● **Work instruction**
An exact transcription of every record is needed.

● **Stored data**
------------------------

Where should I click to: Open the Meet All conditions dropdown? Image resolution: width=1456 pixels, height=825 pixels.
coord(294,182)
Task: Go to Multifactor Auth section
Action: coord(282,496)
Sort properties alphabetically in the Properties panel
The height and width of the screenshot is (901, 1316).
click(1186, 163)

------------------------

● **Result**
Where should I click to: Open the Meet All conditions dropdown? Image resolution: width=1456 pixels, height=825 pixels.
coord(294,182)
Task: Go to Multifactor Auth section
Action: coord(282,496)
Sort properties alphabetically in the Properties panel
The height and width of the screenshot is (901, 1316).
click(1186, 163)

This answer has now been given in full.